A small boy looking grumpy, standing in front of a chalk board that reads 'I hate Mondays'.

Last time, I wrote about that strange January feeling, the one where life suddenly expects you to be back to normal even though your body and brain are still moving at a much slower pace. That odd sense of being nudged, or sometimes shoved, back into routines before you’ve quite landed.



Since then, I’ve realised that January doesn’t just happen once a year. We experience it again, quietly and repeatedly, every single Monday.


Sunday evening rolls around and there’s often a subtle shift in the air. Even if nothing is said out loud, the energy changes. Bags are put by the door, clothes are laid out, alarms are checked. There’s a sense that tomorrow matters, that Monday needs to go well, because somehow it sets the tone for everything that follows.


For parents of neurospicy kids, that feeling can be especially heavy. Mondays aren’t just another weekday, they’re a transition point, and transitions take effort. A lot of it. Your child is moving from the freedom and softness of the weekend into the structure and demands of school. From home, where they’re known and understood, into an environment that often asks them to adapt, comply, and cope for long stretches of time. That’s a big ask for any child, and for neurodivergent kids it can feel enormous.


When Monday mornings are wobbly, it’s very easy to start questioning everything. You wonder if you should be firmer, more organised, more on top of things. You might feel that familiar knot of anxiety forming, because if Monday has gone badly, it can feel like the whole week is already slipping away.


But this is where I think we’ve absorbed a story that doesn’t actually help us or our children.


We’ve come to believe that Monday is a test, and that a good Monday means a good week, while a difficult one means we’ve already failed. That idea puts a huge amount of pressure on a very small window of time.


In reality, children don’t experience time like that. They don’t see a week as a block that needs to start neatly. They live in moments. A hard Monday morning isn’t a prediction, it’s just information about how that moment felt.


Often what we see as resistance or bad behaviour on a Monday is actually a nervous system struggling with change. It’s the same discomfort many of us feel in January, just played out on a smaller, weekly scale. We’re asking children to switch gears quickly and smoothly, even when their brains don’t work that way.


When we respond by tightening routines or pushing harder, what they often feel is that they’re getting it wrong. That their difficulty is a problem that needs fixing, rather than a signal that they need a bit more support to settle.


What helps is the same thing that helps in January, permission to ease in.


That might mean slower mornings where you can manage it, fewer words before they’re properly awake, or simply not expecting emotional regulation to be perfect straight away.
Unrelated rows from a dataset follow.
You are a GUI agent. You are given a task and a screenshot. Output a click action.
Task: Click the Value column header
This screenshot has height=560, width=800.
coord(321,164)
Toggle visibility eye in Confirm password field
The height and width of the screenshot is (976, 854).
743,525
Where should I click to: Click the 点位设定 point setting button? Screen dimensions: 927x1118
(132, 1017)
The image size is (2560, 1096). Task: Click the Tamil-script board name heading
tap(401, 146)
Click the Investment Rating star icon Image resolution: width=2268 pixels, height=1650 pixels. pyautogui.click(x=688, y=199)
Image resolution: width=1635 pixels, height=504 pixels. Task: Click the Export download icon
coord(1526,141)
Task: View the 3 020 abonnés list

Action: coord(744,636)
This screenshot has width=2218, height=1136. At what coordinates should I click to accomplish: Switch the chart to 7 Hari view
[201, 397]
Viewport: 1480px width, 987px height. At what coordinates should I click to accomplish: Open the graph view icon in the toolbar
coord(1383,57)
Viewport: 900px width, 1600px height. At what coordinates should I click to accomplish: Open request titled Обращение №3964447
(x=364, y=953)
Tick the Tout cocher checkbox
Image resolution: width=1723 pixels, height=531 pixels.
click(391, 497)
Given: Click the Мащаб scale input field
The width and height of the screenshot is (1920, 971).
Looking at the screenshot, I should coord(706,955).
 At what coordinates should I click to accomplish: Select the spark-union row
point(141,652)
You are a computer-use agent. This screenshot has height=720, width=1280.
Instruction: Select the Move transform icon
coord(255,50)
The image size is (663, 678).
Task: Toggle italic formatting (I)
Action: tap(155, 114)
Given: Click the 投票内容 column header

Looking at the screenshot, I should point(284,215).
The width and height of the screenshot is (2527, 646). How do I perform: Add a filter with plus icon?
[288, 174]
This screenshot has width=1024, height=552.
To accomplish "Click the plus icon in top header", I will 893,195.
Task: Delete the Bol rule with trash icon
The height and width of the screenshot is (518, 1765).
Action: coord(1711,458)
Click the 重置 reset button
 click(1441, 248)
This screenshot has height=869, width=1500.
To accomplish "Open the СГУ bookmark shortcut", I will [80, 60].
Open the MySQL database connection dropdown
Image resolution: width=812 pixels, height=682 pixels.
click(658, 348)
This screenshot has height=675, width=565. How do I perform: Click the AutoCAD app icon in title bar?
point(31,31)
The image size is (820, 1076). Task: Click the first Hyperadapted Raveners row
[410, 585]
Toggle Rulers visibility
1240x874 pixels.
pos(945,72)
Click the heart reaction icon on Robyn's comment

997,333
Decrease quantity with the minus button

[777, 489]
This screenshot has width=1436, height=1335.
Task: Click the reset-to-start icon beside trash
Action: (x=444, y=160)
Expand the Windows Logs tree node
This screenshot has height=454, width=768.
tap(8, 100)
It might mean letting go of the idea that Monday has to look a certain way and focusing instead on helping your child feel safe enough to get through it.


I often remind parents that Monday mornings are not the time for big conversations, new rules, or ambitious resets. Just as January isn’t the month to reinvent your entire life, Monday isn’t the moment to fix everything before breakfast. It’s what I call a 'landing day' and that applies to you as well. If you feel tense on a Sunday night, that doesn’t mean you’re doing something wrong. It means you’re anticipating a transition that you know can be tricky.


That awareness is part of being an attuned parent, not a failing.


When we stop treating Monday like a pass or fail moment, something softens. Children feel less pressure to perform, parents feel less urgency to control the outcome, and the week is allowed to unfold gradually instead of being decided in the first hour.


January shows us that big resets take time.


Mondays quietly remind us that the small ones do too.